Question of the Week

In this issue of the Myeloma Minute, we feature an important question that has been recently addressed to the IMF Hotline. Our answers are not intended as medical advice, but as information to discuss with your doctor. If you have further questions or comments about any of the issues raised this week or in continuing weeks, please write us care of the Myeloma Minute.

Q: When I was first diagnosed with myeloma, I had a horrible experience with bone marrow biopsy. It was extremely painful and I shudder at the thought that I will have to endure this procedure again. Can you offer any suggestions that would make this procedure less of an ordeal?

A: A bone marrow biopsy requires several steps which we will outline below. In order to make sure you have the best possible experience, you should discuss these steps with your doctor before you have the procedure.

  1. First, consider the use of a rapid acting sedative as general preparation for the procedure. There are several options your doctor can offer. For example, a simple option is to use sublingual (under the tongue) or I.V./I.M. (intravenous or intramuscular) Ativan (lorazepam) in a small dose to reduce anxiety.

  2. The doctor will position you on either your stomach or your side, depending on what area he is going to biopsy.

  3. The doctor will anesthetize the biopsy site. This entails two critical points. First, the doctor must ensure that the surface of the bone (periostium) has been anesthetized. Second, it is important to wait a few minutes for the anesthetic to take full effect, and not immediately do the biopsy. (This can require anywhere from 5 to 15 minutes).

  4. The doctor will perform the biopsy by inserting the needle into the bone marrow.

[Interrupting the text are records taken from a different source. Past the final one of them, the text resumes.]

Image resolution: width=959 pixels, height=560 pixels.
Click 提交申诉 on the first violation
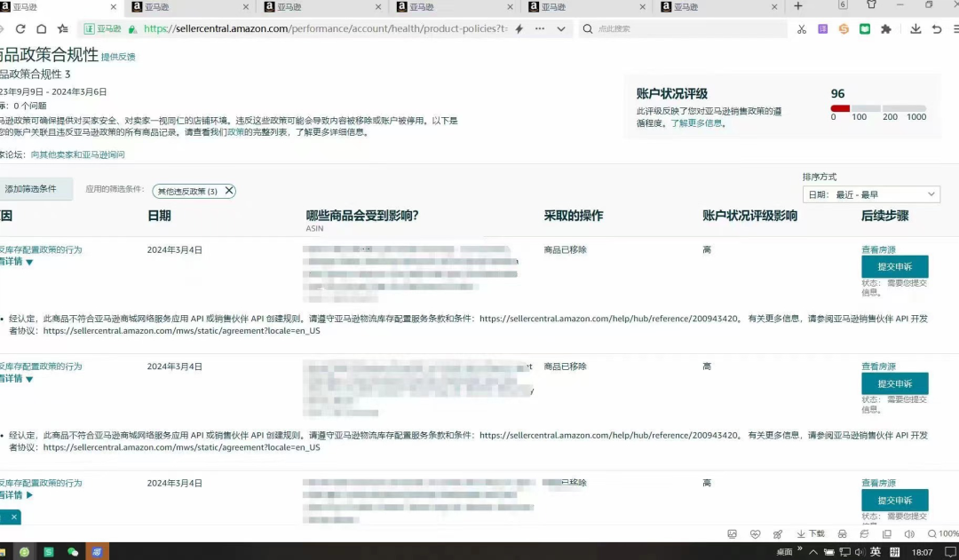click(x=894, y=266)

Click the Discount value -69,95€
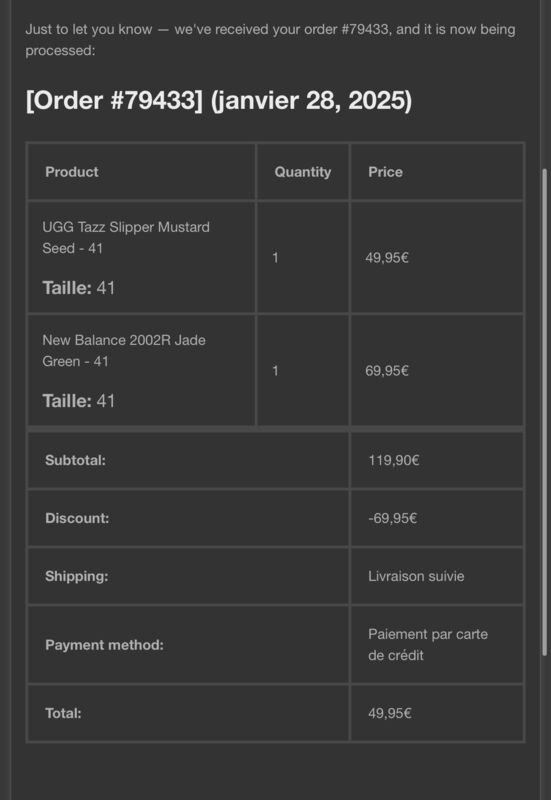click(x=393, y=518)
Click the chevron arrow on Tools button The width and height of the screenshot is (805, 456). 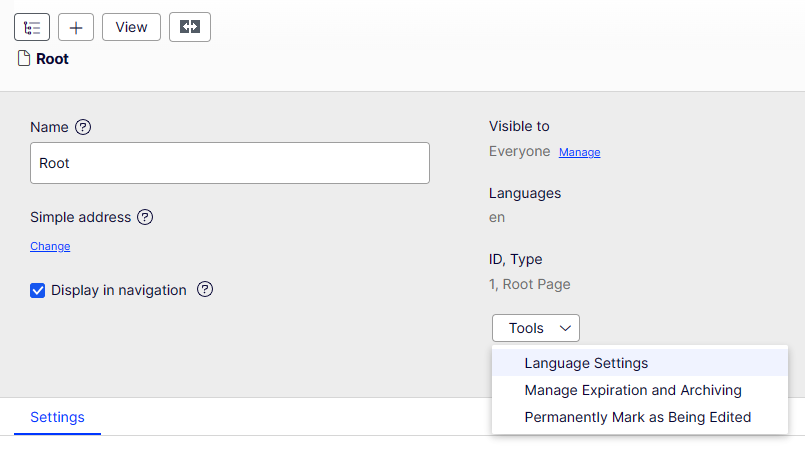(x=565, y=328)
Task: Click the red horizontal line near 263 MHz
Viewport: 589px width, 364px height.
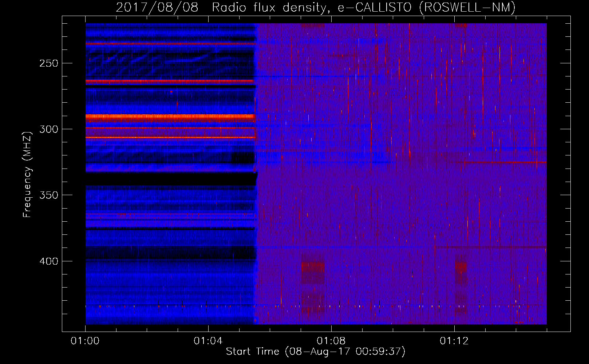Action: [169, 81]
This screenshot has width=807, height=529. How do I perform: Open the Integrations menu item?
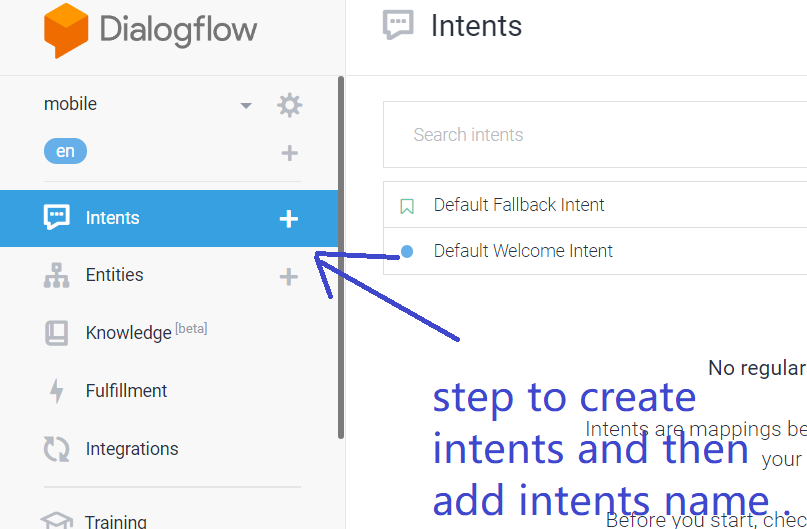(132, 449)
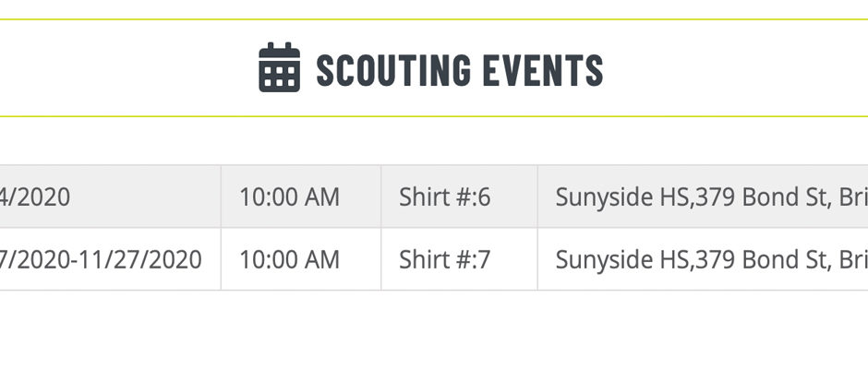Click the blank space between heading and table
The width and height of the screenshot is (868, 369).
click(x=434, y=141)
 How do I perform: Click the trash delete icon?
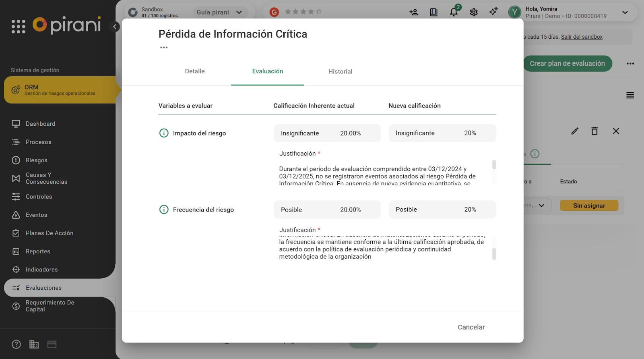594,131
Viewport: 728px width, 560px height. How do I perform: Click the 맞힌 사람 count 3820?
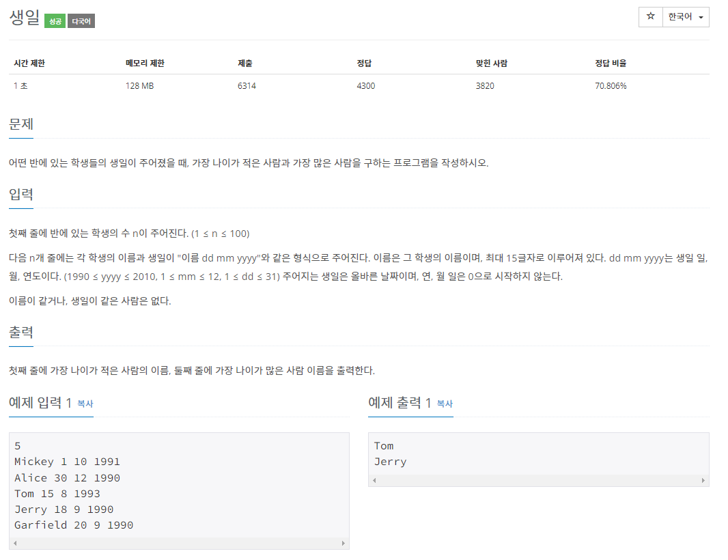pos(485,85)
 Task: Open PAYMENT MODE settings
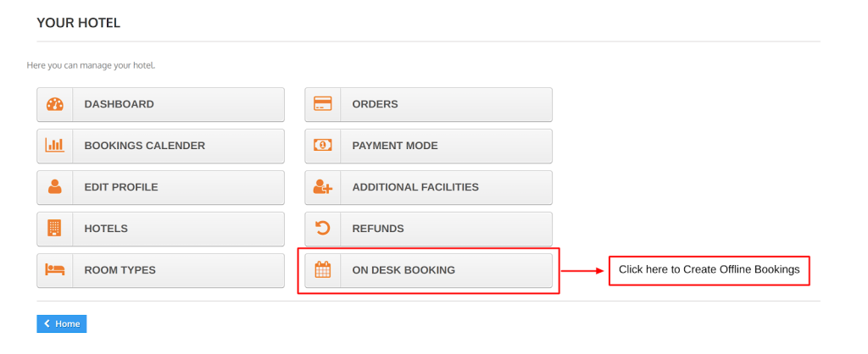point(428,146)
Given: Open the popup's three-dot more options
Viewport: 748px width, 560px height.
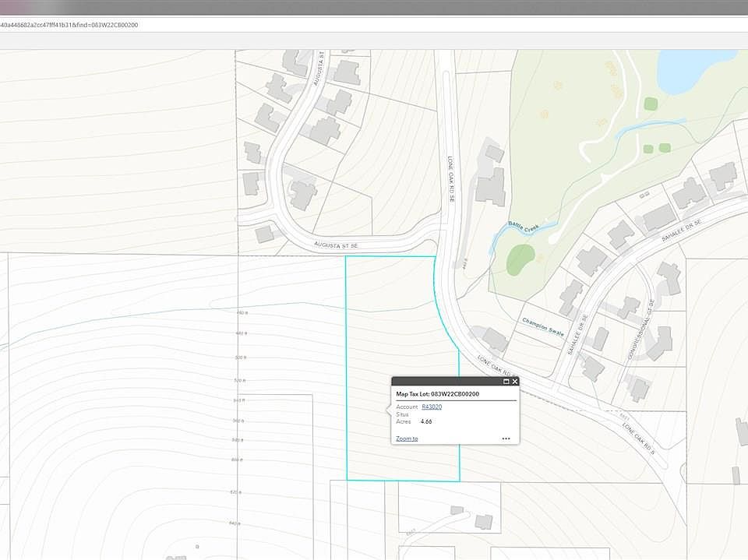Looking at the screenshot, I should coord(506,438).
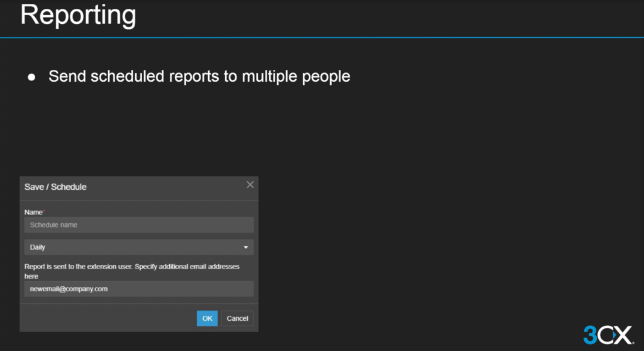Select the Reporting slide heading
The height and width of the screenshot is (351, 644).
click(x=78, y=16)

He should attempt to minimize needle manipulations in order to maximize your comfort during the procedure. Newer specimen capturing needles are now available that help your doctor reduce needle movement during the procedure and therefore reduce possible discomfort. One such needle is the Goldenberg Snarecoil, developed by Dr. Alec Goldenberg, a practicing hematologist in New York City who holds the position of Clinical Associate Professor of Medicine at NYU Medical School and is the Director of the Hematology Clinic at Bellevue Hospital. The biopsy needle developed by Dr. Goldenberg features a device that reliably delivers clean, intact biopsy cores without redirecting or manipulating the needle after it has been inserted. Patients generally feel most discomfort when the inserted needle is moved; the Snarecoil eliminates the need for this type of needle manipulation.

In addition to the issues of comfort discussed above, it is also important for the doctor to get a good specimen. A number of guidelines can help your doctor provide the pathologist with a good specimen. Some doctors have established criteria to determine if a bone marrow biopsy specimen is adequate. Dr. Bishop from the Christie Hospital in Britain suggests that a specimen should be at least 1.6 cm in length to be considered adequate.(J Clin Pathol 1992). In addition a specimen should not be significantly disrupted during the biopsy procedure. Achieving these specimen goals requires penetrating sufficiently into the marrow space.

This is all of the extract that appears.